The patient presented with obstructive pattern of a colonic growth with rapid weight loss. There was no family history of colonic disease and the patient did not suffer from inflammatory bowel disease.
CT Scan of the abdomen revealed the growth which was infiltrating the abdominal musculature causing micro abscess formation. Colonoscopy was inconclusive as the growth was not passable enough to obtain enough biopsy for pathology. The patient underwent surgery for removal of tumor and the histopathology revealed the squamous cell carcinoma. Through the course of patient’s recovery in hospital thorough evaluation was done to identify primary in sites mainly the urogenital tract. The patient was discharged and unfortunately succumbed to her disease at home before definitive treatment could be given.

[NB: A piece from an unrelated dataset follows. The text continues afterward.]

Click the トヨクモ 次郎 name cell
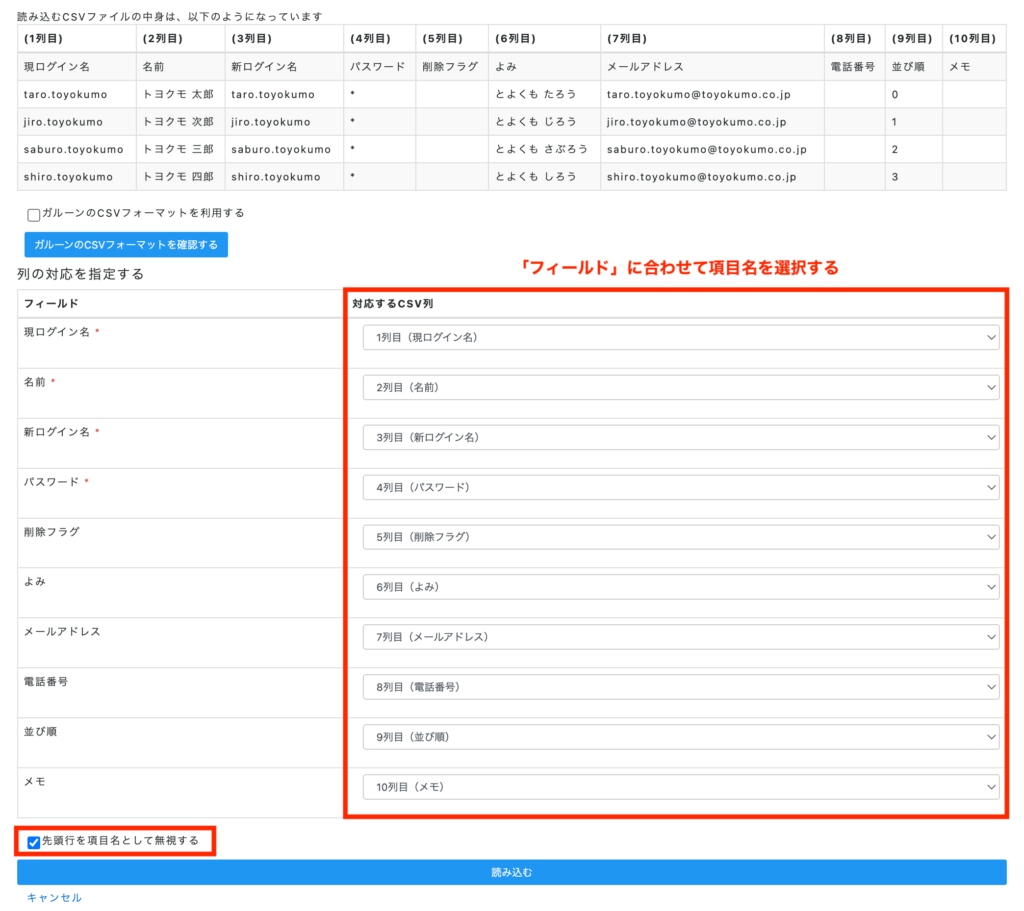The height and width of the screenshot is (911, 1024). pyautogui.click(x=178, y=122)
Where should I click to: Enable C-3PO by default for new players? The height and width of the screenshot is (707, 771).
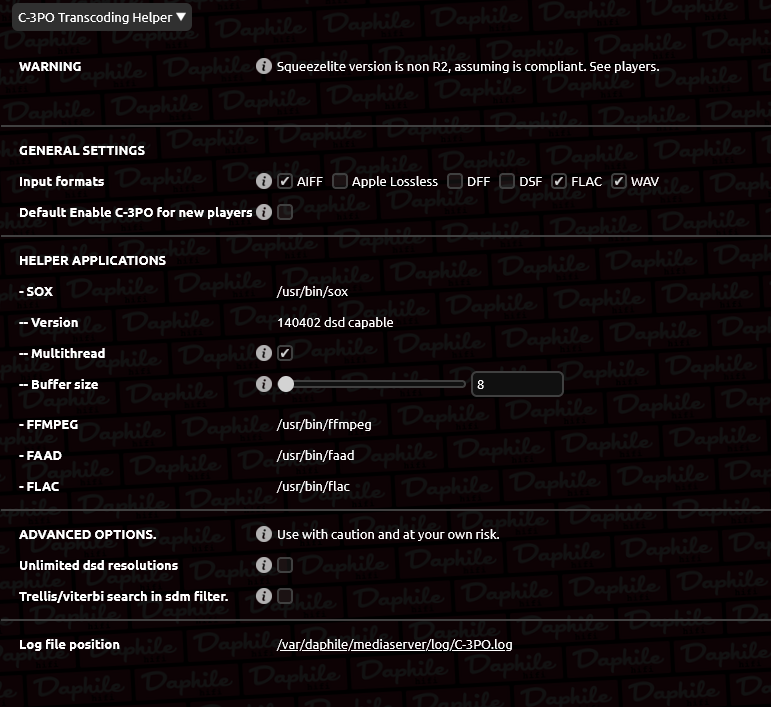tap(285, 212)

Squamous cell carcinomas in the colon warrants extensive search for the primary and coexistent adenocarcinomas or ulcerative colitis. In patients who recover from surgery, chemoradiation directed towards the pathology should be initiated to prevent rapid deterioration as in our case. Its presentation may be exophytic infiltrating surrounding structures and micro abscesses or perforations may also be encountered. We add our case report to the existing literature of primary squamous cell colon carcinoma series.